‘Run Like Hell’ – Pink Floyd
WAR LOOMS ON THE HORIZON.
Saddam Hussein’s occupation of Kuwait and Iraq’s aggression has been condemned by the world. Some are wondering if he will attempt to invade Saudi Arabia next. He’s not backing down from the invasion, despite pressure from the entire world. American ‘peace-keeping’ forces are already assembling in the Persian Gulf (with French, British and, now, Soviet allies, thank god). IRAQ HAS PROMISED IT WILL USE CHEMICAL WEAPONS IF ATTACKED. Israel has said that if the Iraqi’s fire chemical weapons into Israel then they will be fully prepared to launch a nuclear strike.
I’m pretty sure Nostradamus predicted the end of the world in 1990. Right now, I might almost believe him.
So. Is it wrong to find all of this rather… ‘exciting’? Like a real experience, or something. I don’t want a war, but I do hope that bastard gets his arse kicked. He and his dictatorial kind have no place in this world.
The current dilemma facing everyone is, of course, the ‘foreign nationals’ currently trapped in Iraq. All but necessary workers have been evacuated, but now the borders have been closed.
From my own perspective, I can assure you that in recent days the jet aircraft manoeuvres in East Anglian skies have been, shall we say, frighteningly spectacular.
WAR SEEMS INEVITABLE.
THE COST WILL BE HIGH.
Fuck off! I wouldn’t dare.
You might recall that on Friday I offered Betty some rent money which she declined, saying I didn’t have to pay them any as I was working for Freddie. ‘Oh,’ I said, stunned but elated. Well, just now she’s come over and asked me for the last six weeks’ board and I’m now left with just under £80. Well, fuck shit! And then she had the gall to use my lack of ‘contribution’ over recent weeks as the reason why I’m at the lorry yard, working, without any say. Is it me or is this just a bit weird and schizophrenic? Why are my ‘parents’ so bloody inconsistent. I don’t know what I’m doing or where I’m going from one minute to the next. Talk about lulling me into a sense of false security. I’m caught by the short and fucking curlies, aren’t I?
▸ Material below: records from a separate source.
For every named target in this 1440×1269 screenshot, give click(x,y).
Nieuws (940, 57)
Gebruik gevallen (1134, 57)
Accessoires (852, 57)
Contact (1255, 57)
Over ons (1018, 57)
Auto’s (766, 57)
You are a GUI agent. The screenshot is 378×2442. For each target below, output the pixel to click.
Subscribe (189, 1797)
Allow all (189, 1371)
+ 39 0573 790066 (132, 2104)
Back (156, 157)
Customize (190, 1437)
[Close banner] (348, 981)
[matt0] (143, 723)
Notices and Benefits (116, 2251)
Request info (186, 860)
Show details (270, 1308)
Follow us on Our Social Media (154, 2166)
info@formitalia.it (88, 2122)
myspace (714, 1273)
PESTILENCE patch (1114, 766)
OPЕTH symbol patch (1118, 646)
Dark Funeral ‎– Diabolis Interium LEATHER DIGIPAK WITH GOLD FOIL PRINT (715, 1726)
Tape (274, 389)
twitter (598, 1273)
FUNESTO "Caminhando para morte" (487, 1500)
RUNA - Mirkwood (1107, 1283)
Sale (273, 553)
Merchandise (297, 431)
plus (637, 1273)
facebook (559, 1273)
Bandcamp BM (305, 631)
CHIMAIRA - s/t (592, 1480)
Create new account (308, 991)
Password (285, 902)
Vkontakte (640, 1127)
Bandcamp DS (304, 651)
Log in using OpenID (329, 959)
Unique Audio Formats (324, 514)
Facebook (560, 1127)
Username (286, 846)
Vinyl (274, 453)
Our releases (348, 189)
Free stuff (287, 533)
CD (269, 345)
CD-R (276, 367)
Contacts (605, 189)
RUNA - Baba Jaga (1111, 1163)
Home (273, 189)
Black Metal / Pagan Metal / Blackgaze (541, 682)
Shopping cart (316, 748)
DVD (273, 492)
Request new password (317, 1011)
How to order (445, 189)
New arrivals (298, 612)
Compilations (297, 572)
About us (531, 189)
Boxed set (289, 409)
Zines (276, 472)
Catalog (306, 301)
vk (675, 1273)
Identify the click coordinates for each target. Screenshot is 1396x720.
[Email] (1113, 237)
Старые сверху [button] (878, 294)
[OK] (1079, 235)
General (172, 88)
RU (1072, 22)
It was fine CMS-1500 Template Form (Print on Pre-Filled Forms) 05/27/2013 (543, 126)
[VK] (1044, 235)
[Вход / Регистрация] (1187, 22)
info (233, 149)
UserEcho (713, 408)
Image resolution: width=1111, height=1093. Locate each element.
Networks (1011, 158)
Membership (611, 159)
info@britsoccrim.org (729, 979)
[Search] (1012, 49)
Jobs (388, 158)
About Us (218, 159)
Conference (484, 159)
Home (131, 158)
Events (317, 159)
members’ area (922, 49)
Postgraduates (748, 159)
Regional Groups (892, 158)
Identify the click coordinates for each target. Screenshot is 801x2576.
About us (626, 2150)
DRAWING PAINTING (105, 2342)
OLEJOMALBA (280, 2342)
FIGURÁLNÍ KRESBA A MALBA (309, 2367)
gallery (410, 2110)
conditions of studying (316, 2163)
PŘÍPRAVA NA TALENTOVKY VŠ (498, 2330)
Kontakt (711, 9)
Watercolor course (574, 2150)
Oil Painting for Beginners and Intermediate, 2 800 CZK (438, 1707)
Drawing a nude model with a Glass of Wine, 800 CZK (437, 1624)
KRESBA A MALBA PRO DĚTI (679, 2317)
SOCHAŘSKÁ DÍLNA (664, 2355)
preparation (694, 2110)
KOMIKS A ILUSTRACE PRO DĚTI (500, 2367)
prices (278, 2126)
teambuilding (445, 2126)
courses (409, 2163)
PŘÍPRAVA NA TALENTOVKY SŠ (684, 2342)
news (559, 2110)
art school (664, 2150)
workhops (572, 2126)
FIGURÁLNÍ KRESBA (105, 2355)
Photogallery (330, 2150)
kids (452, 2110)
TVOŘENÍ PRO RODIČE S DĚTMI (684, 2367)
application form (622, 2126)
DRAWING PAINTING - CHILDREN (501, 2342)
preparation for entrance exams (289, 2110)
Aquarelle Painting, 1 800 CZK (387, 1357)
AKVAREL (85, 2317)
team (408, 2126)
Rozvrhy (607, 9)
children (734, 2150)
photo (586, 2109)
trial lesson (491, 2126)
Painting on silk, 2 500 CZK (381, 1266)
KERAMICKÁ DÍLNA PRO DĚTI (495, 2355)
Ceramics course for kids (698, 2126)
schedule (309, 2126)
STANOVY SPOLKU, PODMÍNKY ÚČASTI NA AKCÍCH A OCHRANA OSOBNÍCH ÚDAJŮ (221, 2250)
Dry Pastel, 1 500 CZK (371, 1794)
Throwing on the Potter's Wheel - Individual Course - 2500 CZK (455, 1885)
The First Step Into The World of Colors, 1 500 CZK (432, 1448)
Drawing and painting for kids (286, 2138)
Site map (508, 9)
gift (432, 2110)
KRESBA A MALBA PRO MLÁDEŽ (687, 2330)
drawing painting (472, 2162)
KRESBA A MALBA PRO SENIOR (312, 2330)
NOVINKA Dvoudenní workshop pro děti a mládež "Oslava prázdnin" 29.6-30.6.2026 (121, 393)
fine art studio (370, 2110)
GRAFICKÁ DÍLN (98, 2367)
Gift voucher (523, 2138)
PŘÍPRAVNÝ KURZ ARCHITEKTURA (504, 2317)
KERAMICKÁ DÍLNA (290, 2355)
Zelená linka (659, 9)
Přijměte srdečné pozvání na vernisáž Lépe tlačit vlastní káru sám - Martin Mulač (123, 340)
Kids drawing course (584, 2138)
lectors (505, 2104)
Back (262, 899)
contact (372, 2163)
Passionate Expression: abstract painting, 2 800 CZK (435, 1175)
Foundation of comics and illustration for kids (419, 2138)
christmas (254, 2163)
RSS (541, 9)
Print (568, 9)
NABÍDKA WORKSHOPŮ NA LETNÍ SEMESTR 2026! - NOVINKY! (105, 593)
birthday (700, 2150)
The sooner I find a means of leaving this place, the better. I have had enough of being manipulated by people who have no logic.
I’m so unbelievably angry. Livid. So full of energy. I want to smash things up and I can’t because that would be stupid and it’s so frustrating.
‘Mind Games’ – John Lennon
I hope Miranda will reply.
I’ve damaged my leg a bit. I kind of crushed it under a compressor at work. I can still walk and all that lack but it hurts to do certain things.